Messtexte | Word-Dokument

In einem Buch ist folgende Geschichte zu lesen. Ein Mann hatte einen Traum. Er stand mit vielen anderen vor dem Richterstuhl Gottes. Einer nach dem anderen musste vortreten und die drei Worte sagen: „Ich liebe Jesus!“, dann konnte er in den himmlischen Hochzeitssaal eintreten. Manche sagten es freudig und mit leuchtendem Gesicht. Andere stockten und verstummten. „Nichts leichter als das“, dachte sich der Mann. Aber je näher er dem Throne Gottes kam, desto mehr spürte er die Augen Gottes in sein Herz gerichtet und desto schwerer schienen die Worte. Nun war er an der Reihe. Er trat vor, er wollte die Worte sagen, aber – er konnte nicht. Denn sie wären in seinem Mund eine Lüge gewesen. Ein Schrei – und er wachte auf.

Auf diesen Traum hin hat er sein Leben geändert.

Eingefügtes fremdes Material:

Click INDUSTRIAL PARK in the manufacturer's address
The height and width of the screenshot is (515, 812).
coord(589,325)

Die Liebe zu Jesus ist also kein Lippenbekenntnis. Nicht die kommen in den Himmel, die rufen „Herr, Herr!“, sondern die, die den Willen meines Vaters auch tun. Also wie zeigt sich die wahre Liebe zu Jesus? Wer hat die echte Liebe? Es ist der, der die Gebote Gottes auch befolgt. „Willst du in das Leben eingehen, so halte die Gebote“, sprach Jesus. Jesus selbst hat seine Liebe durch eine Liebe der Tat uns gezeigt. Das ist für alle diejenigen ein großer Trost, die immer wieder unsicher sind und sich fragen: „Liebe ich Christus wirklich, weil ich nichts spüre von dieser Liebe?“ Das Gefühl ist nicht das Wesentliche in der Gottesliebe. Wie kann ich dann wissen, ob ich Jesus liebe? Du liebst Christus, wenn du tust, was er von uns fordert. Wenn du dem göttlichen Willen gehorchst, wenn du seine Gebote hältst, wenn du die Nächstenliebe übst, wenn du Eifer für Gott und seine Sache hast, dann hast du Liebe. Du liebst Gott, wenn du Freude an Gott hast, wenn du treu bist im Kampf.

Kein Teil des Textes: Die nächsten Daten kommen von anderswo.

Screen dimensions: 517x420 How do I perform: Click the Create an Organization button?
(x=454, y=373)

Und im heutigen Evangelium heißt es, dass wir Gott nicht nur einfach so lieben sollen, indem wir nur unsere Pflicht tun, sondern mit ganzem Herzen, mit ganzer Seele, mit all unseren Gedanken. Jesus möchte alles!

Die heilige Theresia von Lisieux hat dieses „alles“ gelebt. In ihrem Leben gibt es aus der Kindheit die so schöne Begebenheit, bei der sie sich ein paar Spielsachen von ihrer großen Schwester aus einem Korb aussuchen darf. Sie überlegt nicht lange und sagte: Ich wähle alles! Dieses „alles“ hat in ihrem weiteren Leben dann immer wieder eine große Rolle gespielt. Sie hat Jesus auch alles gegeben. Jesus möchte von uns die vollkommene Liebe. Die meisten begnügen sich mit „ein bisschen“. Einen Teil kann er haben. Das tut nicht weh, aber nur nicht zu viel, geschweige denn alles. Und doch ist es in unserem Herzen, dass, wenn wir jemanden lieben, wir uns ihm ganz schenken möchten.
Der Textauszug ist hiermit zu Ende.